(Dataset records)
******************************

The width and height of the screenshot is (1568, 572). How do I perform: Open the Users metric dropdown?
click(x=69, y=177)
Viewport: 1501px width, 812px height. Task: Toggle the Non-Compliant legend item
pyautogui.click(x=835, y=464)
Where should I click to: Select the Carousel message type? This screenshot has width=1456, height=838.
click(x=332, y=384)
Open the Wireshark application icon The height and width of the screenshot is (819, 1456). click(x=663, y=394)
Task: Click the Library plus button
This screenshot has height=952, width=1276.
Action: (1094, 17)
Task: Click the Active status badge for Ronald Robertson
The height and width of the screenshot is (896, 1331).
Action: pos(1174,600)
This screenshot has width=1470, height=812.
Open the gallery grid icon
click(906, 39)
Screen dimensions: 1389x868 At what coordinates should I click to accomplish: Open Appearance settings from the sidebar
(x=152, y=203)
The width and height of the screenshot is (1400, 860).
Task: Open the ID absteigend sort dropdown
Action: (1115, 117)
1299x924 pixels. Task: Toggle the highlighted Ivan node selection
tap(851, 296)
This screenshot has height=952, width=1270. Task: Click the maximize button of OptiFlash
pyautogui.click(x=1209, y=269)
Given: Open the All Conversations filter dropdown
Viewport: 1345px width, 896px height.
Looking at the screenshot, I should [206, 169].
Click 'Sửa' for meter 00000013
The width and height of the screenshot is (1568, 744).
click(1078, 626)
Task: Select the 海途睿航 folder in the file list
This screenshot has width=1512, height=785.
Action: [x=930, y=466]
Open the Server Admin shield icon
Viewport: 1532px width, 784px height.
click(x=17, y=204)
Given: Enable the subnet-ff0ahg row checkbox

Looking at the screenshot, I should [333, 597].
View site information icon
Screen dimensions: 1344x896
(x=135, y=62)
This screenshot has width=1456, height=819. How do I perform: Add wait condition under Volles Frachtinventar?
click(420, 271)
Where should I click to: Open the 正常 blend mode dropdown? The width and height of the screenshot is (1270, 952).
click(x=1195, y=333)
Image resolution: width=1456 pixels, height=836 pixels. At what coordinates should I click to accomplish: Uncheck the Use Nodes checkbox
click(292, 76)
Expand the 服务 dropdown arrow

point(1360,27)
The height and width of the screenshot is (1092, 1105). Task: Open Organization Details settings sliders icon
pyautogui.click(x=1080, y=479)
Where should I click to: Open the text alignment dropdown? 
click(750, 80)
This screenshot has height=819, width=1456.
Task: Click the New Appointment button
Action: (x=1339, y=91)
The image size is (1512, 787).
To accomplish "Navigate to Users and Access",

******************************

> [DESCRIPTION OF THE TASK]: Every line of the records should be reproduced exactly.

> [RESPONSE AREA]:
The width and height of the screenshot is (1568, 572). How do I perform: Open the Users metric dropdown?
click(x=69, y=177)
Viewport: 1501px width, 812px height. Task: Toggle the Non-Compliant legend item
pyautogui.click(x=835, y=464)
Where should I click to: Select the Carousel message type? This screenshot has width=1456, height=838.
click(x=332, y=384)
Open the Wireshark application icon The height and width of the screenshot is (819, 1456). click(x=663, y=394)
Task: Click the Library plus button
This screenshot has height=952, width=1276.
Action: (1094, 17)
Task: Click the Active status badge for Ronald Robertson
The height and width of the screenshot is (896, 1331).
Action: pos(1174,600)
This screenshot has width=1470, height=812.
Open the gallery grid icon
click(906, 39)
Screen dimensions: 1389x868 At what coordinates should I click to accomplish: Open Appearance settings from the sidebar
(x=152, y=203)
The width and height of the screenshot is (1400, 860).
Task: Open the ID absteigend sort dropdown
Action: (1115, 117)
1299x924 pixels. Task: Toggle the highlighted Ivan node selection
tap(851, 296)
This screenshot has height=952, width=1270. Task: Click the maximize button of OptiFlash
pyautogui.click(x=1209, y=269)
Given: Open the All Conversations filter dropdown
Viewport: 1345px width, 896px height.
Looking at the screenshot, I should [206, 169].
Click 'Sửa' for meter 00000013
The width and height of the screenshot is (1568, 744).
click(1078, 626)
Task: Select the 海途睿航 folder in the file list
This screenshot has width=1512, height=785.
Action: [x=930, y=466]
Open the Server Admin shield icon
Viewport: 1532px width, 784px height.
click(x=17, y=204)
Given: Enable the subnet-ff0ahg row checkbox

Looking at the screenshot, I should [333, 597].
View site information icon
Screen dimensions: 1344x896
(x=135, y=62)
This screenshot has width=1456, height=819. How do I perform: Add wait condition under Volles Frachtinventar?
click(420, 271)
Where should I click to: Open the 正常 blend mode dropdown? The width and height of the screenshot is (1270, 952).
click(x=1195, y=333)
Image resolution: width=1456 pixels, height=836 pixels. At what coordinates should I click to accomplish: Uncheck the Use Nodes checkbox
click(292, 76)
Expand the 服务 dropdown arrow

point(1360,27)
The height and width of the screenshot is (1092, 1105). Task: Open Organization Details settings sliders icon
pyautogui.click(x=1080, y=479)
Where should I click to: Open the text alignment dropdown? 
click(750, 80)
This screenshot has height=819, width=1456.
Task: Click the New Appointment button
Action: (x=1339, y=91)
The image size is (1512, 787).
To accomplish "Navigate to Users and Access",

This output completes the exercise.